To show his gratitude, Stevenson raised one thousand Euros for the charity by taking part in a 10,000 foot tandem skydive at Tilstock Airfield. Maggie’s, based in Clatterbridge Hospital, is a program Stevenson was more than happy to support. “People said I was brave to jump out of a perfectly good airplane at 10,000 ft fastened to someone else,” Paul mused. It was clear that he felt the real brave souls were those battling cancer and people like the ones at Maggie’s who helped assist them.

“I said: not as brave as the many people that deal with cancer every day, they head on every day not in control of the outcome hoping and praying today will be a good day. After losing my mother to cancer and my father just finishing one course of treatment and about to embark on another, both my parents did not and have not complained they just got on with it with a smile, a hug and kiss- now that’s brave.”
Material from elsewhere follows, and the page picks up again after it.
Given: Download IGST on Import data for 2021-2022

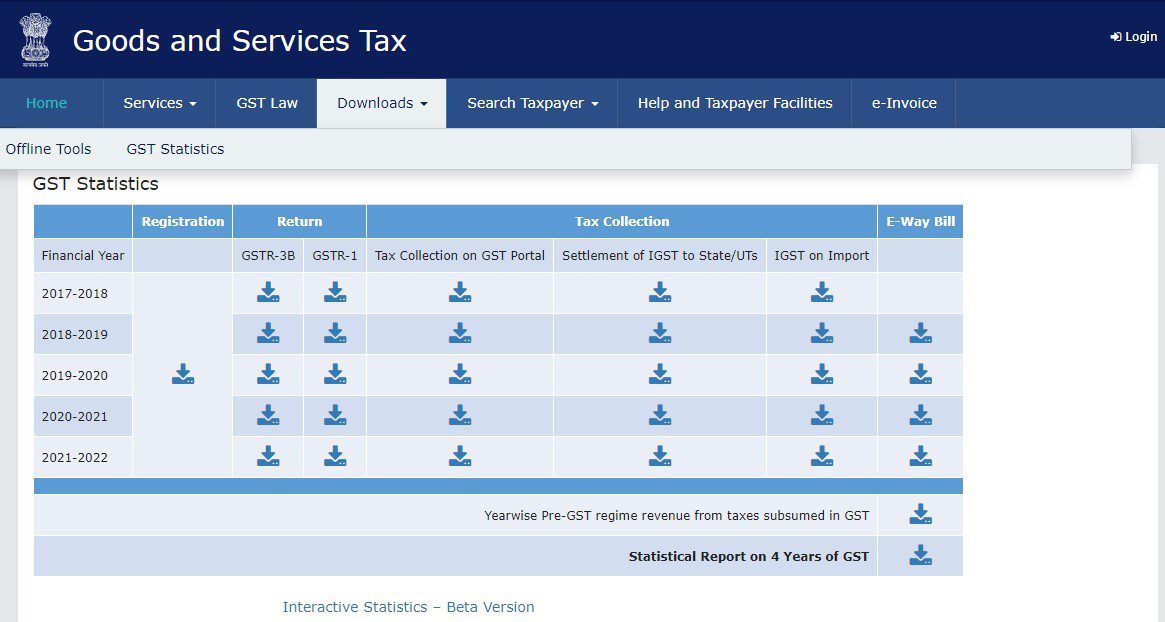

Stevenson extolled the great work from Maggie’s, and reaffirmed his commitment to raising awareness for cancer survivors; and great organizations like Maggie’s, that help those same survivors through the toughest times of their lives. The American Cancer society notes that: “In 2017, nearly 13% of all cancers diagnosed in adults ages 20 and older will be rare cancers, defined in this report as a cancer with fewer than 6 cases per 100,000 people per year.”

The U.S figures closely track international figures, that reveal that people are suffering from a variety of cancers that require complex and expert treatments to be handled. Though cancer affects more men than women, it is a remarkable gender neutral disease. There have been upwards of over three million new cases of cancer in Europe in 2012 alone, and the long term trends for the disease are troubling. Maggie’s is one of the organizations who are equipped to take on the challenges of tending to the needs of the growing population of cancer survivors.

The charity is dedicated to easing the burden felt by patients and their families during the course of treatment, and providing emotional and therapeutic support to those that seek it. Because they rely on voluntary donations, the money Stevenson raised was invaluable to helping them pursue and advance their cause of providing high quality support to those in need.

Centre head at Maggie’s, Kathy Wright said: “We’re so grateful to Paul for taking on this challenge for us and raising such a huge amount, which will allow us to be here for people affected by cancer when they need us most.”